* [TUJUAN 1] Salin ulang entri dari baris yang memuat "Open the Explorer view in activity bar" sampai baris yang memuat "Action: pos(249,346)", tanpa mengubah apa pun.

* [TEKS SUMBER]
================
Rabu 03 Nov 2010 23:35 WIB
Rep: Agung Sasongko/ Red: Sadly Rachman
REPUBLIKA.CO.ID, JAKARTA--Pagi hari itu, suasana pasar ramai dengan hilir mudik konsumsen yang hendak berbelanja beberapa kebutuhan pokok. Terdengar jelas suara tawar-menawar antara pedagang dengan langganannya. "Gak bisa kurang bang, saya beli banyak lho," kata konsumen. Lalu dibalas segera oleh sang pedagang, "Yah Ibu, saya hanya mengambil untung sedikit." Begitulah kira-kira percakapan yang sering terekam dalam proses jual-beli.
Berbicara tentang jual-beli, marilah kita tengok sang junjungan Nabi Muhammad SAW yang merupakan pedagang andal. Setiap kali beliau berdagang, barang dagangan yang dibawa selalu ludes. Keuntungan yang didapat pun bertambah. Menurut cerita sejarah, kiat jitu keberhasilan Rasullah berdagang adalah kejujuran.
================
* [INFORMASI YANG DITAMPILKAN]
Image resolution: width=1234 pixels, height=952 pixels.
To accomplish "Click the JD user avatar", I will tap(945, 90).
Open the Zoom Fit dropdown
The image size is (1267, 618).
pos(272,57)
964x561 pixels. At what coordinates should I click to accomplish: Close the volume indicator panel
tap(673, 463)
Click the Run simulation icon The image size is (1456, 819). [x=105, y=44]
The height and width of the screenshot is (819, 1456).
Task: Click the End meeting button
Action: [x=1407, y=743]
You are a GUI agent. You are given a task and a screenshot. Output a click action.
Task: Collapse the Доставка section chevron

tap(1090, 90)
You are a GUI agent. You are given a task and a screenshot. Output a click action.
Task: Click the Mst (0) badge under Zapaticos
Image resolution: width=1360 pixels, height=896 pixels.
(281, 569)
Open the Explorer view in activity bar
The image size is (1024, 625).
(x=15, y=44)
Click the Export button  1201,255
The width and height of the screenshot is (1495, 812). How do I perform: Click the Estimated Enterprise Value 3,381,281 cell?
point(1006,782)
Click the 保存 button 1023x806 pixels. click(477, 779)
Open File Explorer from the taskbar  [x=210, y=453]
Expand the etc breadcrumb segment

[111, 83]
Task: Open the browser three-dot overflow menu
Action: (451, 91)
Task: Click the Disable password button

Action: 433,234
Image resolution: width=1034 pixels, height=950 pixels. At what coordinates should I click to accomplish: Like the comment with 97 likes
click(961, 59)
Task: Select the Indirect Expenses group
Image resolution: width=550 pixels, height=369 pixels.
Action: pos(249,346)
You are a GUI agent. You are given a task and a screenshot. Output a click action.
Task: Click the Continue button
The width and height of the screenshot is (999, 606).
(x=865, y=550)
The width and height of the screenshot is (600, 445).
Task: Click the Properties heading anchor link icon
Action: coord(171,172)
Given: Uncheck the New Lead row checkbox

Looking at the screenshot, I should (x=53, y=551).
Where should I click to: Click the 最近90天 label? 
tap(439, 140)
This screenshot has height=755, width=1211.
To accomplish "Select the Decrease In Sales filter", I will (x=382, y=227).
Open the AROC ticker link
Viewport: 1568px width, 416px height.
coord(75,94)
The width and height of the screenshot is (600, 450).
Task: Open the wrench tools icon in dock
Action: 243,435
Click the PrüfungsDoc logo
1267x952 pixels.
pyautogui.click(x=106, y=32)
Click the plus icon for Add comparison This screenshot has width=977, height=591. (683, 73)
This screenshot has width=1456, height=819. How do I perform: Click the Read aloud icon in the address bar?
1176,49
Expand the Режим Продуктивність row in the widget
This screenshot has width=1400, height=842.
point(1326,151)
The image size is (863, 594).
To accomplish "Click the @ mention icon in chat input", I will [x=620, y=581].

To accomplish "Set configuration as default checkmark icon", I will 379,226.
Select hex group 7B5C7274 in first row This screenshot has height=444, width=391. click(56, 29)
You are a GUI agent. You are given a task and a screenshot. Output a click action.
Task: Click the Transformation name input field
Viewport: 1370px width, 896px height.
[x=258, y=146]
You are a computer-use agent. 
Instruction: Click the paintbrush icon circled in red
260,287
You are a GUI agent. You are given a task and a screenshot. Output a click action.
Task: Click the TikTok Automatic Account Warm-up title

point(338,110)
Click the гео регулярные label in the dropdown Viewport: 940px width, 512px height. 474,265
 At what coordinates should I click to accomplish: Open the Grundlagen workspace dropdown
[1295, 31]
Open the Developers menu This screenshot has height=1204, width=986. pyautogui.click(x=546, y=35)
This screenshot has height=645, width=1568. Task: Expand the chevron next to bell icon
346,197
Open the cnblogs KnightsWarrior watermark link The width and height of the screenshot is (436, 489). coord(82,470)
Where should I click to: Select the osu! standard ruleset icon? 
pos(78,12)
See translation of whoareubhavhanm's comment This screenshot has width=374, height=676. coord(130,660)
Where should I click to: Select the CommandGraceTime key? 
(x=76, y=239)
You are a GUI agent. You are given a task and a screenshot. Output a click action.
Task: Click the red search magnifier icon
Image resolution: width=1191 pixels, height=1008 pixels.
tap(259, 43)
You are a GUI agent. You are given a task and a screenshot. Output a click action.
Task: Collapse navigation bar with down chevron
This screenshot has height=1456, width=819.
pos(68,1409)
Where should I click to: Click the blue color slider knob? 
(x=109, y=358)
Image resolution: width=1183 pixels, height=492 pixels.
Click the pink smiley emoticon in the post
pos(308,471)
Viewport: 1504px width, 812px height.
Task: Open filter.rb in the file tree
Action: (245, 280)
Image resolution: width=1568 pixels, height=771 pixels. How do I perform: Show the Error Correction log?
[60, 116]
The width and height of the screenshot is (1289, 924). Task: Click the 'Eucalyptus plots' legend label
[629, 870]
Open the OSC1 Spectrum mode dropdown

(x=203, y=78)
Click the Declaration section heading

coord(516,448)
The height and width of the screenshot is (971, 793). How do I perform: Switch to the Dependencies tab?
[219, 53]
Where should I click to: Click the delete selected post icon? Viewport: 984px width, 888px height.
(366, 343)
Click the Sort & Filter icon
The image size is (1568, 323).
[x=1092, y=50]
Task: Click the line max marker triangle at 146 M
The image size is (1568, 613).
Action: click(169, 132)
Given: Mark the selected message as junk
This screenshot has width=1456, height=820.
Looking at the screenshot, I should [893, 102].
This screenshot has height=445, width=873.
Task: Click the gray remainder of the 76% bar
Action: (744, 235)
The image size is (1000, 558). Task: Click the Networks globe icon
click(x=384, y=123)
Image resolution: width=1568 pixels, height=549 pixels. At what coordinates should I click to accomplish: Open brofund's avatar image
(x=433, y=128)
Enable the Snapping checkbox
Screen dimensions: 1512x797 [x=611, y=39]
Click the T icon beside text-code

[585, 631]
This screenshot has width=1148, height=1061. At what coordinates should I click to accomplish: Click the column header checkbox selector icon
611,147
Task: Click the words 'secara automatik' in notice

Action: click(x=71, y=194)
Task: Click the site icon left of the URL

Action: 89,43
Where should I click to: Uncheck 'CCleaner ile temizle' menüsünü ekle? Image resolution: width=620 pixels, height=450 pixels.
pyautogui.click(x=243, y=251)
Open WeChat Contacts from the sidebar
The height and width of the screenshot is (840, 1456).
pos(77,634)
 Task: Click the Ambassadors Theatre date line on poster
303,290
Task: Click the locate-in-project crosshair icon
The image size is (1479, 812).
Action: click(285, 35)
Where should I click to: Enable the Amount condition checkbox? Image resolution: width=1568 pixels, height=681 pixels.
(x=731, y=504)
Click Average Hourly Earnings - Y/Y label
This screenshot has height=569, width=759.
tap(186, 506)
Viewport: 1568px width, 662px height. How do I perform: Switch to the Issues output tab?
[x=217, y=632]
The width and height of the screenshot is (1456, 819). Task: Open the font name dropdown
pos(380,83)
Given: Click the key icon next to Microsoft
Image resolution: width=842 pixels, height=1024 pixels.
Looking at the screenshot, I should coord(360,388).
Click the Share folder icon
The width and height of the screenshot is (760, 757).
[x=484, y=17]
================
* [TUJUAN 2] Siapa saja orang yang disebut namanya dalam teks tentang berdagang ini?

* [JAWABAN BENAR 1]
Open the Explorer view in activity bar
The image size is (1024, 625).
(x=15, y=44)
Click the Export button  1201,255
The width and height of the screenshot is (1495, 812). How do I perform: Click the Estimated Enterprise Value 3,381,281 cell?
point(1006,782)
Click the 保存 button 1023x806 pixels. click(477, 779)
Open File Explorer from the taskbar  [x=210, y=453]
Expand the etc breadcrumb segment

[111, 83]
Task: Open the browser three-dot overflow menu
Action: (451, 91)
Task: Click the Disable password button

Action: 433,234
Image resolution: width=1034 pixels, height=950 pixels. At what coordinates should I click to accomplish: Like the comment with 97 likes
click(961, 59)
Task: Select the Indirect Expenses group
Image resolution: width=550 pixels, height=369 pixels.
Action: pos(249,346)

* [JAWABAN BENAR 2] Agung Sasongko, Sadly Rachman, Nabi Muhammad SAW